The government on Wednesday sharply revised down its estimate of growth in the January-March quarter to a 1.1 percent annual rate from a previously estimated 1.8 percent rate.
Though growth remains weak, the pickup last quarter supports forecasts that the economy will accelerate in the rest of the year. Economists think businesses will step up investment, job growth will fuel more consumer spending and the drag from government cuts will fade. If so, the Federal Reserve could scale back its stimulus later this year.
The April-June growth figure indicates that "the recovery is gaining momentum," Paul Ashworth, an economist at Capital Economics, said in a note to clients.
During the April-June quarter, businesses increased their spending 4.6 percent after cutting by the same amount in the January-March period. And spending on home construction grew 13.4 percent, in line with the previous quarter.
At the same time, the federal government cut spending only 1.5 percent after slashing it 8.4 percent in the first quarter. And state and local governments spent more for the first time in a year.
Still, government cutbacks have weighed heavily on the economy the past 12 months. Over the past four quarters, the economy has grown at just a 1.4 percent annual rate. But if you exclude federal, state and local governments, the private sector has expanded at a much stronger 2.3 percent rate.
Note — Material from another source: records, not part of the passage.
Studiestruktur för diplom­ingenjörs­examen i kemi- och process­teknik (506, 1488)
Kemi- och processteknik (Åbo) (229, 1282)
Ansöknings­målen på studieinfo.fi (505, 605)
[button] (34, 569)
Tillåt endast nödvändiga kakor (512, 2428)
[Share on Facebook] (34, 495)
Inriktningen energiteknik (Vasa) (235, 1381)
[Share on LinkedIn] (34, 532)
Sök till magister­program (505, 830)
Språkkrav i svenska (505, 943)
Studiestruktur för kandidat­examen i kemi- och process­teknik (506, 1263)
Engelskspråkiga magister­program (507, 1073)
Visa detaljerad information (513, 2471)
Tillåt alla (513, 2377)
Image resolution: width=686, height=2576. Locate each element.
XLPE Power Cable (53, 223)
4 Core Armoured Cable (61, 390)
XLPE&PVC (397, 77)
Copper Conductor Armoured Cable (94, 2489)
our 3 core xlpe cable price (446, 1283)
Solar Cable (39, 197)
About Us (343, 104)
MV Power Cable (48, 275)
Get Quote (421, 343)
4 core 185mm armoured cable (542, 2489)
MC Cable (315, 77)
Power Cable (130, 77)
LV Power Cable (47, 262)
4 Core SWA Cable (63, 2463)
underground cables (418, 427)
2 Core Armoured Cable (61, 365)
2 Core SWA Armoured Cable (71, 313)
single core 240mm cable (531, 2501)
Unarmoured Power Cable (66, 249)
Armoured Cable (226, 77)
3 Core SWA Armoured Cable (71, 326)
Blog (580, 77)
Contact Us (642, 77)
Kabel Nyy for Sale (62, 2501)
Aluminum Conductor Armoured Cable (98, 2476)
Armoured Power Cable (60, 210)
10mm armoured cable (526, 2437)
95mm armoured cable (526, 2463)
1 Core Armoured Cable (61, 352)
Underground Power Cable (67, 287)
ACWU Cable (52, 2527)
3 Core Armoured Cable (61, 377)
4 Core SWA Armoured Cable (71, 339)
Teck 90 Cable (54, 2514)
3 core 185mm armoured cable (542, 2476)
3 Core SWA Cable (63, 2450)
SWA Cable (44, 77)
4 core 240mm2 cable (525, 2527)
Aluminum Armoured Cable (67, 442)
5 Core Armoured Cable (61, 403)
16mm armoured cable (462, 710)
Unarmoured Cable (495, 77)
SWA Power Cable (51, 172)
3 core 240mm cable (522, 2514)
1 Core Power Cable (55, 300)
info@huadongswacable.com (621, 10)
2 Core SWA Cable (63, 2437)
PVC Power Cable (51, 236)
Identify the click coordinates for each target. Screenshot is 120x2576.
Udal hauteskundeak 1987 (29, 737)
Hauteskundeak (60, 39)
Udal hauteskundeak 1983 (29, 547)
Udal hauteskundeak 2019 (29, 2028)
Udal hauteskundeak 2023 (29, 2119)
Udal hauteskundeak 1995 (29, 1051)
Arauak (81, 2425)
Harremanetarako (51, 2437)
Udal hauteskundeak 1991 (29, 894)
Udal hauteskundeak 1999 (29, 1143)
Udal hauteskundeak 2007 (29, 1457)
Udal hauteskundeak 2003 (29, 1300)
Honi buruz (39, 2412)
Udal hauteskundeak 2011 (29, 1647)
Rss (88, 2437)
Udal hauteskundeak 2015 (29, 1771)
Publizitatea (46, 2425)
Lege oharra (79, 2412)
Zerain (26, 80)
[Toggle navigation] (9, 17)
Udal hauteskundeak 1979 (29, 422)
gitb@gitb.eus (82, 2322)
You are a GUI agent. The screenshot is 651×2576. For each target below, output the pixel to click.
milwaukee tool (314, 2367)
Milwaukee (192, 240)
The "ongoing fiscal drag is masking private sector health," said Joseph LaVorgna, an economist at Deutsche Bank, said.
The weaker growth in consumer spending last quarter was significant because consumers account for about 70 percent of the economy. And a surge in imports reduced growth by the most in three years.
Yet economists say steady job growth should provide enough money for Americans to spend more and help the economy expand at an annual rate of around 2.5 percent in the third and fourth quarters.
Some signs in the report suggest that companies expect demand to pick up. Businesses added to their stockpiles last quarter -- typically a sign that they foresee higher sales.
On Wednesday, the government also released comprehensive revisions that updated the nation's gross domestic product, or GDP, over the past several decades. Those figures showed that the Great Recession wasn't quite as steep as initially estimated and that the recovery has been stronger than earlier thought.
The revisions showed that the economy grew 2.8 percent in 2012, up from an earlier estimate of 2.2 percent. Growth in last year's first quarter was revised much higher. And growth in the fourth quarter of 2012 was reduced to an annual rate of just 0.1 percent.
GDP is the broadest measure of the nation's output of goods and services. It includes everything from manicures to industrial machinery. But the government's comprehensive revisions included changes in how GDP is defined.
Research and development spending is now counted as investment, rather than an expense. So is spending on the development of entertainment products such as movies, music, books and TV shows. Those changes increased the size of the economy by about $470 billion, or about 3 percent, as of the end of 2012.
Pension benefit promises are now counted as income. That's a shift from the previous approach, which counted only actual cash payments by companies and government agencies into pension plans. This change boosted the savings rate by 1.5 percentage points in 2011 and 2012 to about 5.6 percent. In the second quarter, Americans saved 4.5 percent of their after-tax income, up from 4 percent in the first quarter.
Despite the still-sluggish economy, recent data have been encouraging and suggest that growth will strengthen.
Home construction, sales and prices have been growing since early last year. Americans bought newly built homes in June at the fastest pace in five years. That's helped raise builder confidence to a seven-year high, which should lead to increases in construction and more jobs.
Overall hiring has accelerated this year. Employers added an average of 202,000 jobs a month from January through June, up from 180,000 in the previous six months.
A separate report Wednesday pointed to solid job gains in July. Payroll provider ADP estimated that businesses added 200,000 jobs in July, the most since December.
And auto sales topped 7.8 million in the first six months of 2013, the best first-half total since 2007. Analysts expect sales to remain solid the rest of the year.
Unemployment is still high at 7.6 percent, limiting consumer spending. And budget fights in Washington could lead to a government shutdown this fall, potentially disrupting the economy.
Federal Reserve officials have forecast better growth in the second half of the year. And Chairman Ben Bernanke has said the Fed could scale back its bond purchases later this year if the economy strengthens. But Fed officials typically put more weight on employment and inflation data than on GDP figures.
The Fed ends a two-day policy meeting Wednesday, after which it could clarify its interest-rate policies in a statement.